The dynamic friction created by the question of our author’s paternity gives the book its best moments, including the many and varied answers that Geraldine Fitzgerald gives to her son and his simple question: “Is Orson Welles my father?”
But Michael Lindsay-Hogg seems unwilling to give over the entirety of his memoir to his search for the answer to his question (the answer comes, in time, sort of)—no, the bulk of the book is given over to a rather cagey recounting of the author’s work history, one that is rather skimpy of the details:
“Within eighteen months, driven by ambition, cushioned by innocent optimism, having learned guile and been blessed with luck, I was at the age of twenty-four directing the premier English TV rock ’n’ roll show, ‘Ready Steady Go!’”
(To this the reader responds that, while it’s great that he had this experience—and, indeed, his having it allows for numerous anecdotes about The Rolling Stones, The Beatles, and, in one memorable tale, Yoko Ono—the reader cannot help but suspect that there must be some story involved as to how an actor/stage manager in a small Irish theater company makes such a leap so quickly and easily. . . .)

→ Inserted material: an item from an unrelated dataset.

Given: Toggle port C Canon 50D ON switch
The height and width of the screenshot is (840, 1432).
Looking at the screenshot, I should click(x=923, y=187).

Once he has decided that he prefers directing to his early interest in acting, the tale becomes a recounting of successes and failures, from “Brideshead Revisited” (most obviously a success) to Nasty Habits (the film version of Muriel Spark’s The Abbess of Crewe, with Glenda Jackson—a mixed blessing, at best) to The Rolling Stones Rock and Roll Circus (a curiosity, but a failure as well). Most major projects are apportioned out a chapter, in which our author shares with us his experiences—all well and good.
But then we get to this:
“And then it was 1985. As the Public Theater, Joe Papp producing, I’d directed the first production of Larry Kramer’s theatrical hand grenade The Normal Heart, which took on the early days of the AIDS crisis.”
Scanning this, the reader sits up, fully alert. Joseph Papp? Larry Kramer? The Normal Heart? The reader prepares himself for a very, very good chapter. But what he reads is this:
“The doing of The Normal Heart would be a small book in itself.”
Flipping ahead does no good. This is the author’s last word on the topic.
Leaving the reader asking: Where exactly is that small book, Mr. Lindsay-Hogg?
Had the reader the gift of reading between the lines, he no doubt would find a great deal to love in Luck and Circumstance. In having to deal with the things shared on the page, however, and, even more important, with the things that have been withheld, the reader can report something of a draw in the struggle between himself and the author.
Quick memories of moments in time attain the sublime—particularly those dealing with the dry ache that arises from the question of paternity and the author’s boyhood need for a strong, loving father—but just as many moments fall flat, as the author once more rather grandly raises his hand to his lips, shushing himself with a rather taunting smile, letting his reader know that in this most evasive—if elegantly written—memoir, there is a limit as to what will be shared.